Et pourtant, près de 30% des infections sont évitables, en respectant des régles d’hygiène. C’est dire l’intérêt du classement de l’hebdomadaire l’Express. Il donne des bonnes indications sur les moyens mis en oeuvre pour limiter les incidents, même si les résultats ne constituent pas un gage absolu de risque zéro pour les meilleurs hôpitaux. Ce palmarès est claculé selon la consommation de solutés hydro-alcooliques, c’est-à-dire des savons médicaux.

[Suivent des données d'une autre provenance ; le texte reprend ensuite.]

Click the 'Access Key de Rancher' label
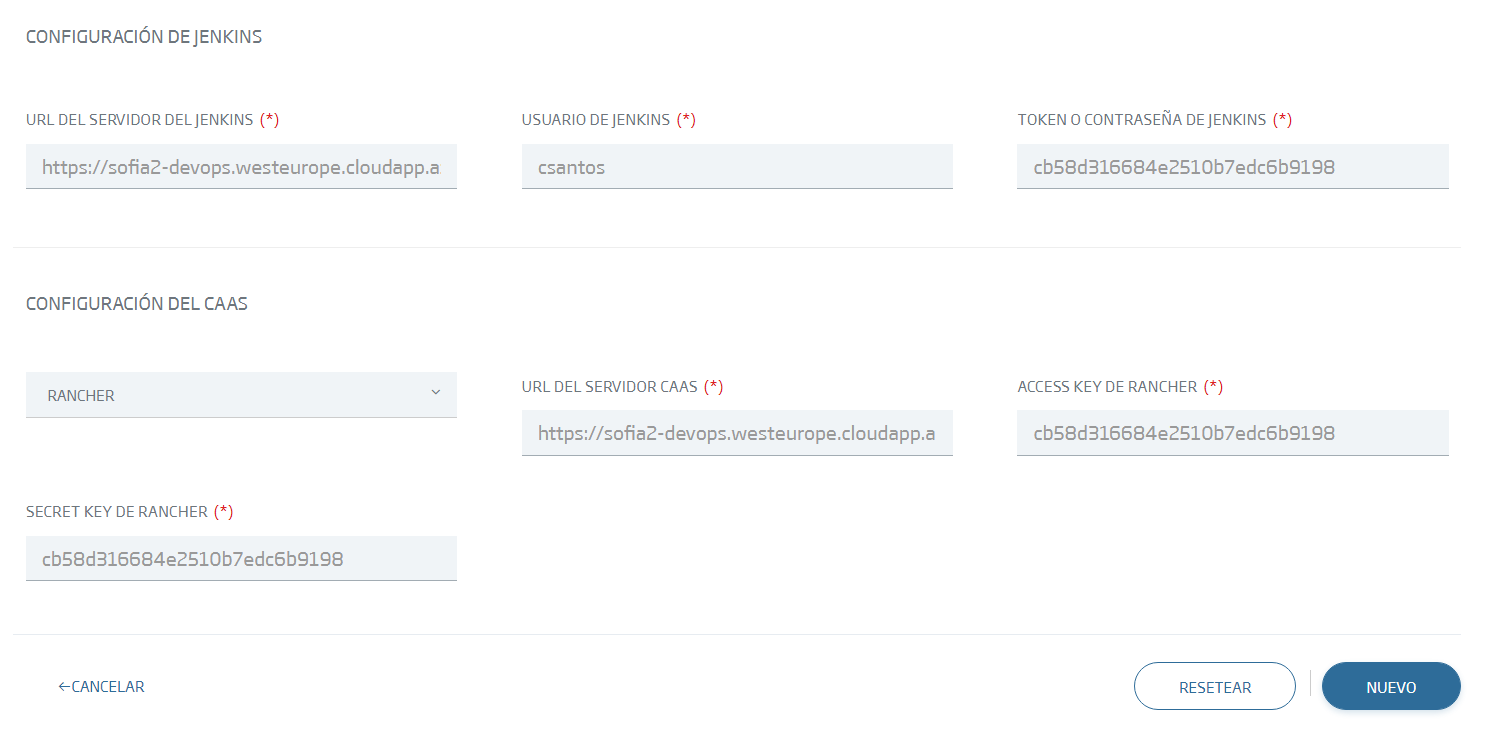 (x=1107, y=386)
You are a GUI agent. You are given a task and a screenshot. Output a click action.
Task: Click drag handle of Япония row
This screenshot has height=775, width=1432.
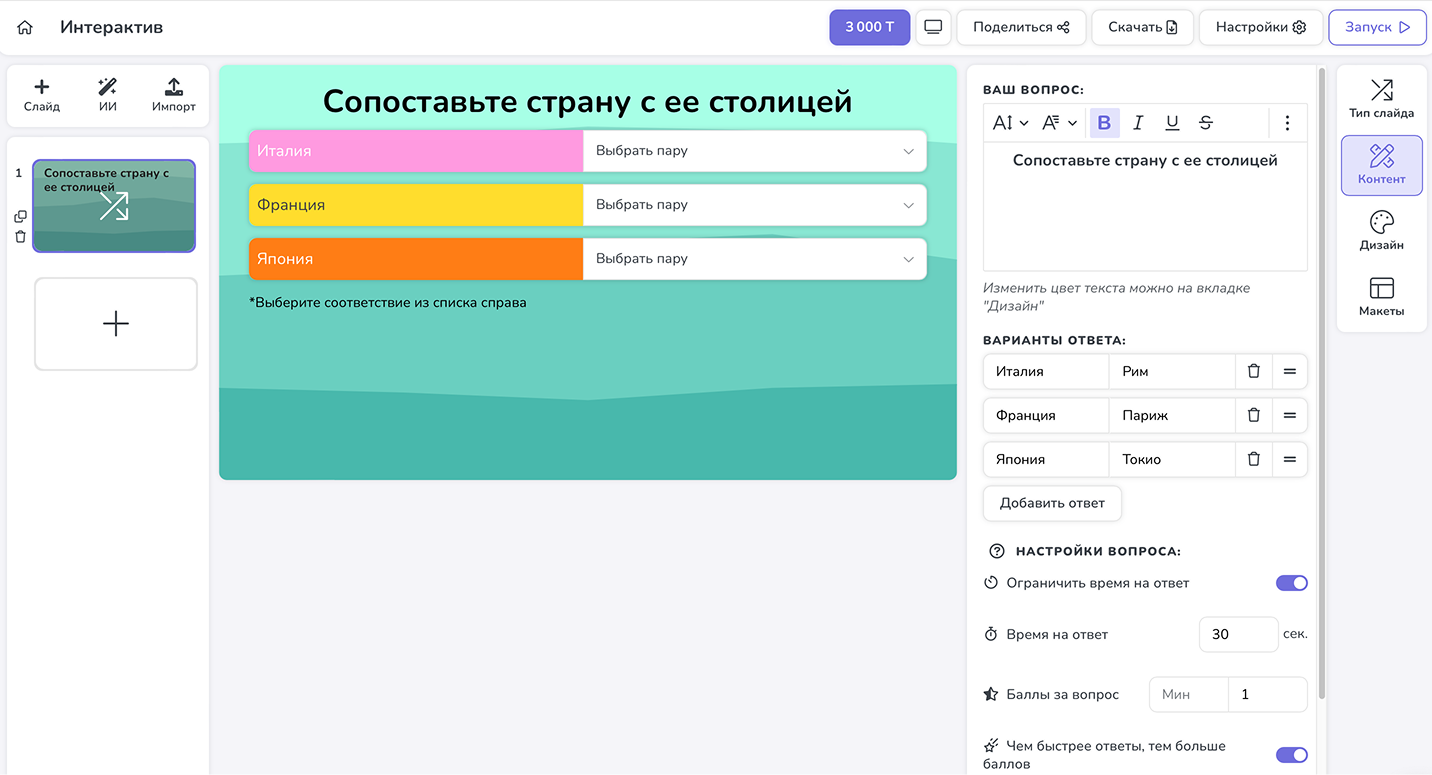click(x=1289, y=459)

Au centre hospitalier Victor Dupouy, on incite même les patients à vérifier si les infirmières se lavent correctement les mains. « On est presque à 100% de l’objectif réclamé par le ministère, alors que les autres établissements sont en retard », déclare Florence Lemann, responsable de l’hygiène au service des urgences. En clair, on se lave plus souvent les mains à Argenteuil, un peu plus qu’ailleurs. Et le geste est primordial, insiste Florence Lemann. « Ce sont les mains qui transmettent les bactéries. Quand on pose une perfusion avec une mauvaise hygiène, on risque d’apporter une infection au patient, et notamment une maladie nosocomiale ».

Le principe d’un classement basé sur l’hygiène, au-delà d’une batterie d’indices abscons, a pour but de détecter les situations à risques. Reste que le monde médical n’aime pas communiquer sur ces questions. Dans le Val-d’Oise, l’hôpital d’Eaubonne-Montmorency, et la clinique Girardin d’Enghien-les-Bains, n’ont pas délivrées d’informations sur ce sujet.